The Economist recently pointed out that Britain is unusual among rich democracies not in how much private involvement there is in its public services, but how little.
It also pointed out that profiteers are cold shouldered when it comes to education but welfare…. now that’s a different matter. In welfare there are no such qualms about profitmaking. A new scheme, the Work Programme, offers payment by results to providers for placing the long-term unemployed in jobs and keeping them there.

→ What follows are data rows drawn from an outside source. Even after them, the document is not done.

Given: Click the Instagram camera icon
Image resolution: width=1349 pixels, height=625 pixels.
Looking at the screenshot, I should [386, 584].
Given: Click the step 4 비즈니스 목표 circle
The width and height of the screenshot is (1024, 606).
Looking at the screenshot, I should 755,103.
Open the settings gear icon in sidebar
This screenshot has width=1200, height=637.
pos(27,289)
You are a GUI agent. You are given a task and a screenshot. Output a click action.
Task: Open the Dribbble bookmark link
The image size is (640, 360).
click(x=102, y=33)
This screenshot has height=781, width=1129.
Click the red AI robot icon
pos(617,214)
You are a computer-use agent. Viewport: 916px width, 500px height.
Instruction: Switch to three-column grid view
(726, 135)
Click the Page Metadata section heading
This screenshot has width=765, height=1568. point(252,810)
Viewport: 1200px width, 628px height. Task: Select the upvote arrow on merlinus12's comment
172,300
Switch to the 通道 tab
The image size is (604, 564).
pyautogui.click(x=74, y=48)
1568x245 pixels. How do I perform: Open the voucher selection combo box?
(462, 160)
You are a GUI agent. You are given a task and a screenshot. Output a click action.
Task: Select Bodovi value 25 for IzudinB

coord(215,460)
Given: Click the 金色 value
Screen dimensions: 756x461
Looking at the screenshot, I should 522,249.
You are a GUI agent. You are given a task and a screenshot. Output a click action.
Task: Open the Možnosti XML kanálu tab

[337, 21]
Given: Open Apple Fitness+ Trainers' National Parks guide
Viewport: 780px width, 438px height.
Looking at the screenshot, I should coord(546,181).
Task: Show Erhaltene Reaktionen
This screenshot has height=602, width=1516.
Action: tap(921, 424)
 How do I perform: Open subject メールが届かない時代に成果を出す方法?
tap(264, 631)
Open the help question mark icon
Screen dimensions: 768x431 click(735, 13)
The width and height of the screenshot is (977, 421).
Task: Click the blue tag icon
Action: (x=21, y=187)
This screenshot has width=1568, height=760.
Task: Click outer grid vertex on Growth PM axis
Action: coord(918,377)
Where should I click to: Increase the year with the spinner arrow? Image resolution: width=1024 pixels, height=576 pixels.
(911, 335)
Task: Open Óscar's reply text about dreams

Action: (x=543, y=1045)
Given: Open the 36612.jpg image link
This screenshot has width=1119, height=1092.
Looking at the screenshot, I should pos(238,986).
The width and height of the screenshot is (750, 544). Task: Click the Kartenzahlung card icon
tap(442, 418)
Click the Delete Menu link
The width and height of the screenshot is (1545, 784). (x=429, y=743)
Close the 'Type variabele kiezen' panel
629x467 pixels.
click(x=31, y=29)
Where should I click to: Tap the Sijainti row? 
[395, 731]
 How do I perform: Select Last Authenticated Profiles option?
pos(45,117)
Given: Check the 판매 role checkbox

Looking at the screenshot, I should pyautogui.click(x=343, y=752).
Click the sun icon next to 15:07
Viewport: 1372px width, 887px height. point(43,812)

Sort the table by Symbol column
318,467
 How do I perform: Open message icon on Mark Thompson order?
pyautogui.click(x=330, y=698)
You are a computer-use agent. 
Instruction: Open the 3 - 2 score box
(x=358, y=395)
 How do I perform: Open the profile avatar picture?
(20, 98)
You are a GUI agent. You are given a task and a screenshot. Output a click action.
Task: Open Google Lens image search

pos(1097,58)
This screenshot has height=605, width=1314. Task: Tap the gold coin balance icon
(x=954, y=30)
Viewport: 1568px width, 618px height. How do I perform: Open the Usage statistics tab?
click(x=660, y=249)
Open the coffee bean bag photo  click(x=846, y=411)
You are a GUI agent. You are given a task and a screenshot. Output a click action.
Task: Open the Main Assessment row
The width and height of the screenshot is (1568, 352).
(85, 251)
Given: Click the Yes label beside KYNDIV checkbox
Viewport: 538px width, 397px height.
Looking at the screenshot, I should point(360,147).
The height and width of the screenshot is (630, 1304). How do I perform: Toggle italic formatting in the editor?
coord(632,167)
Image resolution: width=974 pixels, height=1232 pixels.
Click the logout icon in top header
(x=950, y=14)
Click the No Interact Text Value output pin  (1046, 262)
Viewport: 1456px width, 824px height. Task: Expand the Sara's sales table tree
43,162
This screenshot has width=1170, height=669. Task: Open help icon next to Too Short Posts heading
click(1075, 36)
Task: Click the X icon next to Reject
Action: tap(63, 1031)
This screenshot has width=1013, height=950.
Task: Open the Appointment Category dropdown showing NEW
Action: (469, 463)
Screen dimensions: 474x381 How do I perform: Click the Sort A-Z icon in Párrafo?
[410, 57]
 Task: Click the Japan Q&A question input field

There is much muddled, incoherent and contradictory thinking going on which could well derail the reforms. The Government needs a long hard look at what it wants to achieve against the backdrop of straitened economic circumstances and work out how both the private and not profit sectors can deliver reforms for them. It is managing to upset large numbers of stakeholders (whom it needs to keep on board), and for no conceivable gain. Its spending too much time listening to policy wonks and woolly, pie in the sky theorising about the Big Society and too little time working out the practicalities, and the change drivers including the provision of incentives to harness both the market and the third and voluntary sectors to deliver its public reforms, focused on raising productivity and improving efficiency. And time is running out.